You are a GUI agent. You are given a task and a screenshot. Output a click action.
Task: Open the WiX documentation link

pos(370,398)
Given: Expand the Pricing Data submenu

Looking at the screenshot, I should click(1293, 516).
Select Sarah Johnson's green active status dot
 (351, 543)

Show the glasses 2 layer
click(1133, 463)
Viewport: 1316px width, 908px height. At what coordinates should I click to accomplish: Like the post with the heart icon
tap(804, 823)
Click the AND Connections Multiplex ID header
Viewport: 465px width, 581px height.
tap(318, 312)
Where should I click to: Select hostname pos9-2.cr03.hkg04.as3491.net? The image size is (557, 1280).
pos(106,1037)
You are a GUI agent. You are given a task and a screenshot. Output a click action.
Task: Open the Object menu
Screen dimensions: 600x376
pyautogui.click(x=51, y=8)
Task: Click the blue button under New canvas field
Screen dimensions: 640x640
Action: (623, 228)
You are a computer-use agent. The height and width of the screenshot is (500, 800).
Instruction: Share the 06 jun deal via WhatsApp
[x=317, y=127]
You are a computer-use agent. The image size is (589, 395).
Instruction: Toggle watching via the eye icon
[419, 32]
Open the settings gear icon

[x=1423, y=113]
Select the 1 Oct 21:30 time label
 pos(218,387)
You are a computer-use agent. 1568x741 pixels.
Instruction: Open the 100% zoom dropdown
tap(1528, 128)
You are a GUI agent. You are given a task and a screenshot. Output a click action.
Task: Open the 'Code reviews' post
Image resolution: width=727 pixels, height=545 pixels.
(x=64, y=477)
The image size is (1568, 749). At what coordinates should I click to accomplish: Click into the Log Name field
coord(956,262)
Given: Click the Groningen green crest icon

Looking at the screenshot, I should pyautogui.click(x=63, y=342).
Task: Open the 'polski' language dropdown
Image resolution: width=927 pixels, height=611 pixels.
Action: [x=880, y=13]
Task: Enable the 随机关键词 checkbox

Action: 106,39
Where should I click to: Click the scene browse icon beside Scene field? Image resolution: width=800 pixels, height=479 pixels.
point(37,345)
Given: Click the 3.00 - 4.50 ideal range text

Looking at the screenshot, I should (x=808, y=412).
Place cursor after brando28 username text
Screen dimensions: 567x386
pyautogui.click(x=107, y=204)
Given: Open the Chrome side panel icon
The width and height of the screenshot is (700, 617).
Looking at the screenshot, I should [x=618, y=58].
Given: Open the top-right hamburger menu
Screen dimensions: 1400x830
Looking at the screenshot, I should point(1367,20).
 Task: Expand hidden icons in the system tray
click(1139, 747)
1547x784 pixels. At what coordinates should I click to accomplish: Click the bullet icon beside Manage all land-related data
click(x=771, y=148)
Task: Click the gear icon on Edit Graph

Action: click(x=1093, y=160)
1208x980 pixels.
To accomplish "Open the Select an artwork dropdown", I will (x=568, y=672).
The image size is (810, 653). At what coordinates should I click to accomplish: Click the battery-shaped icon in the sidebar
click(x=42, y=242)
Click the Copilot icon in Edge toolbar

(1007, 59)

..........

◆ Task goal:
Each entry above has to be transcribed exactly as it appears.

◆ Task solution:
You are a GUI agent. You are given a task and a screenshot. Output a click action.
Task: Open the WiX documentation link

pos(370,398)
Given: Expand the Pricing Data submenu

Looking at the screenshot, I should click(1293, 516).
Select Sarah Johnson's green active status dot
 (351, 543)

Show the glasses 2 layer
click(1133, 463)
Viewport: 1316px width, 908px height. At what coordinates should I click to accomplish: Like the post with the heart icon
tap(804, 823)
Click the AND Connections Multiplex ID header
Viewport: 465px width, 581px height.
tap(318, 312)
Where should I click to: Select hostname pos9-2.cr03.hkg04.as3491.net? The image size is (557, 1280).
pos(106,1037)
You are a GUI agent. You are given a task and a screenshot. Output a click action.
Task: Open the Object menu
Screen dimensions: 600x376
pyautogui.click(x=51, y=8)
Task: Click the blue button under New canvas field
Screen dimensions: 640x640
Action: (623, 228)
You are a computer-use agent. The height and width of the screenshot is (500, 800).
Instruction: Share the 06 jun deal via WhatsApp
[x=317, y=127]
You are a computer-use agent. The image size is (589, 395).
Instruction: Toggle watching via the eye icon
[419, 32]
Open the settings gear icon

[x=1423, y=113]
Select the 1 Oct 21:30 time label
 pos(218,387)
You are a computer-use agent. 1568x741 pixels.
Instruction: Open the 100% zoom dropdown
tap(1528, 128)
You are a GUI agent. You are given a task and a screenshot. Output a click action.
Task: Open the 'Code reviews' post
Image resolution: width=727 pixels, height=545 pixels.
(x=64, y=477)
The image size is (1568, 749). At what coordinates should I click to accomplish: Click into the Log Name field
coord(956,262)
Given: Click the Groningen green crest icon

Looking at the screenshot, I should pyautogui.click(x=63, y=342).
Task: Open the 'polski' language dropdown
Image resolution: width=927 pixels, height=611 pixels.
Action: [x=880, y=13]
Task: Enable the 随机关键词 checkbox

Action: 106,39
Where should I click to: Click the scene browse icon beside Scene field? Image resolution: width=800 pixels, height=479 pixels.
point(37,345)
Given: Click the 3.00 - 4.50 ideal range text

Looking at the screenshot, I should (x=808, y=412).
Place cursor after brando28 username text
Screen dimensions: 567x386
pyautogui.click(x=107, y=204)
Given: Open the Chrome side panel icon
The width and height of the screenshot is (700, 617).
Looking at the screenshot, I should [x=618, y=58].
Given: Open the top-right hamburger menu
Screen dimensions: 1400x830
Looking at the screenshot, I should point(1367,20).
 Task: Expand hidden icons in the system tray
click(1139, 747)
1547x784 pixels. At what coordinates should I click to accomplish: Click the bullet icon beside Manage all land-related data
click(x=771, y=148)
Task: Click the gear icon on Edit Graph

Action: click(x=1093, y=160)
1208x980 pixels.
To accomplish "Open the Select an artwork dropdown", I will (x=568, y=672).
The image size is (810, 653). At what coordinates should I click to accomplish: Click the battery-shaped icon in the sidebar
click(x=42, y=242)
Click the Copilot icon in Edge toolbar

(1007, 59)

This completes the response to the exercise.